§ **EXTRACTED RECORDS**
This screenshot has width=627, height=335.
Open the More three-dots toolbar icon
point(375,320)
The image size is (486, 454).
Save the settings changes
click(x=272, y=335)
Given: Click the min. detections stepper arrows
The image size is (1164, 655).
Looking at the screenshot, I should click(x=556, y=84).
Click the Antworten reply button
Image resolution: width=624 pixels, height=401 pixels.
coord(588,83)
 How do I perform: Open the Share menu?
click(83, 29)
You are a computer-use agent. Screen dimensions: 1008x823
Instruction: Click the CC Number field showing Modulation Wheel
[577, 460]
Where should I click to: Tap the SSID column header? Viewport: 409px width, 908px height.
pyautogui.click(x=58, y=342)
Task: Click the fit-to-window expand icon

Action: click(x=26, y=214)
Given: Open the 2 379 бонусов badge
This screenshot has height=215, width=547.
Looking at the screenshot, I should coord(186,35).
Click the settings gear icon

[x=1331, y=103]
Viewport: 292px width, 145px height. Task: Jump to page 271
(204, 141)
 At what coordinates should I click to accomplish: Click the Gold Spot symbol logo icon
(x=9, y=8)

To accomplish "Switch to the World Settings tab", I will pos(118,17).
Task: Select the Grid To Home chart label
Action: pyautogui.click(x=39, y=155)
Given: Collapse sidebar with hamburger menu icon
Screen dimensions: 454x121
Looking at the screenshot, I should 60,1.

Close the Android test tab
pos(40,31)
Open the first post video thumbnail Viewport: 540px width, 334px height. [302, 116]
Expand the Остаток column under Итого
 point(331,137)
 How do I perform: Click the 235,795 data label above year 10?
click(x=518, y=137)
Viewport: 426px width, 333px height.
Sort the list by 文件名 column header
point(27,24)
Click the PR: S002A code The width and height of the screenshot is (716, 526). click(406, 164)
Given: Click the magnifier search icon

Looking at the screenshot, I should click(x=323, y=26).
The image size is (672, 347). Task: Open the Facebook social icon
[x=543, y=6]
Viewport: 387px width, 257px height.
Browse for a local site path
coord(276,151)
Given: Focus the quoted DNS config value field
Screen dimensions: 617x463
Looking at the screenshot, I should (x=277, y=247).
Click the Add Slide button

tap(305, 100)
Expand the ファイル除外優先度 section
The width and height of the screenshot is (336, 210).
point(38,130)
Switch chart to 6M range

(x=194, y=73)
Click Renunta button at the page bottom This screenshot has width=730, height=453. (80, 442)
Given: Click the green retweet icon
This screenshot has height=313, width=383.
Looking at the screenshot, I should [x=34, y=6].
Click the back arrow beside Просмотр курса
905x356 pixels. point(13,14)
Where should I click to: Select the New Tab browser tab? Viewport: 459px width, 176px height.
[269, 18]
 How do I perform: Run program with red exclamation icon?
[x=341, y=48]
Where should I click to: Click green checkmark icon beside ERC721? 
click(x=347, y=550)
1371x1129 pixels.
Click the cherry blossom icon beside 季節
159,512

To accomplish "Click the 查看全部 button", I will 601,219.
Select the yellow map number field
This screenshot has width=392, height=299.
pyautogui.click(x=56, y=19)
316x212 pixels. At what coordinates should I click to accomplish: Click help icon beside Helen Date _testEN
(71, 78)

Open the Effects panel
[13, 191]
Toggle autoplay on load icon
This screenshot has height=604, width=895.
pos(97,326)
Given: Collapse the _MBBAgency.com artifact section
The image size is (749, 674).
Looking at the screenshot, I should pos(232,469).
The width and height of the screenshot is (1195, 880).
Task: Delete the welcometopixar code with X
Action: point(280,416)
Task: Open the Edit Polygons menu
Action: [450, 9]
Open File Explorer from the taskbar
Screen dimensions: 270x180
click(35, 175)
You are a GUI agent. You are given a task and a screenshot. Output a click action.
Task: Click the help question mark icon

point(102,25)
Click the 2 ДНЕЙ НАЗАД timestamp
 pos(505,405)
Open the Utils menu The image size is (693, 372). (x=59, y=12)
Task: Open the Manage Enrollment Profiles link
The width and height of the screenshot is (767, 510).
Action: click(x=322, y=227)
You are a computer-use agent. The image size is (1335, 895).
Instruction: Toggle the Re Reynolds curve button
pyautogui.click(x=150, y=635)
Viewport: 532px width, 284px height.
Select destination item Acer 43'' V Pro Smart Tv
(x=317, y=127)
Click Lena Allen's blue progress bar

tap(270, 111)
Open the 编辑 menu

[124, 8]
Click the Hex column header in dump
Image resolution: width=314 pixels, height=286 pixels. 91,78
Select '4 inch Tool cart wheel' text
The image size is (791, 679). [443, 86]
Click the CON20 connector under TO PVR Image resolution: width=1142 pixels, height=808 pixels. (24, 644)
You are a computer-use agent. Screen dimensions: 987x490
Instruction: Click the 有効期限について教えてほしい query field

§ **PROMPT**
All of the data shown above must be copied exactly.

§ **RESULT FOR THIS TASK**
This screenshot has width=627, height=335.
Open the More three-dots toolbar icon
point(375,320)
The image size is (486, 454).
Save the settings changes
click(x=272, y=335)
Given: Click the min. detections stepper arrows
The image size is (1164, 655).
Looking at the screenshot, I should click(x=556, y=84).
Click the Antworten reply button
Image resolution: width=624 pixels, height=401 pixels.
coord(588,83)
 How do I perform: Open the Share menu?
click(83, 29)
You are a computer-use agent. Screen dimensions: 1008x823
Instruction: Click the CC Number field showing Modulation Wheel
[577, 460]
Where should I click to: Tap the SSID column header? Viewport: 409px width, 908px height.
pyautogui.click(x=58, y=342)
Task: Click the fit-to-window expand icon

Action: click(x=26, y=214)
Given: Open the 2 379 бонусов badge
This screenshot has height=215, width=547.
Looking at the screenshot, I should coord(186,35).
Click the settings gear icon

[x=1331, y=103]
Viewport: 292px width, 145px height. Task: Jump to page 271
(204, 141)
 At what coordinates should I click to accomplish: Click the Gold Spot symbol logo icon
(x=9, y=8)

To accomplish "Switch to the World Settings tab", I will pos(118,17).
Task: Select the Grid To Home chart label
Action: pyautogui.click(x=39, y=155)
Given: Collapse sidebar with hamburger menu icon
Screen dimensions: 454x121
Looking at the screenshot, I should 60,1.

Close the Android test tab
pos(40,31)
Open the first post video thumbnail Viewport: 540px width, 334px height. [302, 116]
Expand the Остаток column under Итого
 point(331,137)
 How do I perform: Click the 235,795 data label above year 10?
click(x=518, y=137)
Viewport: 426px width, 333px height.
Sort the list by 文件名 column header
point(27,24)
Click the PR: S002A code The width and height of the screenshot is (716, 526). click(406, 164)
Given: Click the magnifier search icon

Looking at the screenshot, I should click(x=323, y=26).
The image size is (672, 347). Task: Open the Facebook social icon
[x=543, y=6]
Viewport: 387px width, 257px height.
Browse for a local site path
coord(276,151)
Given: Focus the quoted DNS config value field
Screen dimensions: 617x463
Looking at the screenshot, I should (x=277, y=247).
Click the Add Slide button

tap(305, 100)
Expand the ファイル除外優先度 section
The width and height of the screenshot is (336, 210).
point(38,130)
Switch chart to 6M range

(x=194, y=73)
Click Renunta button at the page bottom This screenshot has width=730, height=453. (80, 442)
Given: Click the green retweet icon
This screenshot has height=313, width=383.
Looking at the screenshot, I should [x=34, y=6].
Click the back arrow beside Просмотр курса
905x356 pixels. point(13,14)
Where should I click to: Select the New Tab browser tab? Viewport: 459px width, 176px height.
[269, 18]
 How do I perform: Run program with red exclamation icon?
[x=341, y=48]
Where should I click to: Click green checkmark icon beside ERC721? 
click(x=347, y=550)
1371x1129 pixels.
Click the cherry blossom icon beside 季節
159,512

To accomplish "Click the 查看全部 button", I will 601,219.
Select the yellow map number field
This screenshot has width=392, height=299.
pyautogui.click(x=56, y=19)
316x212 pixels. At what coordinates should I click to accomplish: Click help icon beside Helen Date _testEN
(71, 78)

Open the Effects panel
[13, 191]
Toggle autoplay on load icon
This screenshot has height=604, width=895.
pos(97,326)
Given: Collapse the _MBBAgency.com artifact section
The image size is (749, 674).
Looking at the screenshot, I should pos(232,469).
The width and height of the screenshot is (1195, 880).
Task: Delete the welcometopixar code with X
Action: point(280,416)
Task: Open the Edit Polygons menu
Action: [450, 9]
Open File Explorer from the taskbar
Screen dimensions: 270x180
click(35, 175)
You are a GUI agent. You are given a task and a screenshot. Output a click action.
Task: Click the help question mark icon

point(102,25)
Click the 2 ДНЕЙ НАЗАД timestamp
 pos(505,405)
Open the Utils menu The image size is (693, 372). (x=59, y=12)
Task: Open the Manage Enrollment Profiles link
The width and height of the screenshot is (767, 510).
Action: click(x=322, y=227)
You are a computer-use agent. The image size is (1335, 895).
Instruction: Toggle the Re Reynolds curve button
pyautogui.click(x=150, y=635)
Viewport: 532px width, 284px height.
Select destination item Acer 43'' V Pro Smart Tv
(x=317, y=127)
Click Lena Allen's blue progress bar

tap(270, 111)
Open the 编辑 menu

[124, 8]
Click the Hex column header in dump
Image resolution: width=314 pixels, height=286 pixels. 91,78
Select '4 inch Tool cart wheel' text
The image size is (791, 679). [443, 86]
Click the CON20 connector under TO PVR Image resolution: width=1142 pixels, height=808 pixels. (24, 644)
You are a computer-use agent. Screen dimensions: 987x490
Instruction: Click the 有効期限について教えてほしい query field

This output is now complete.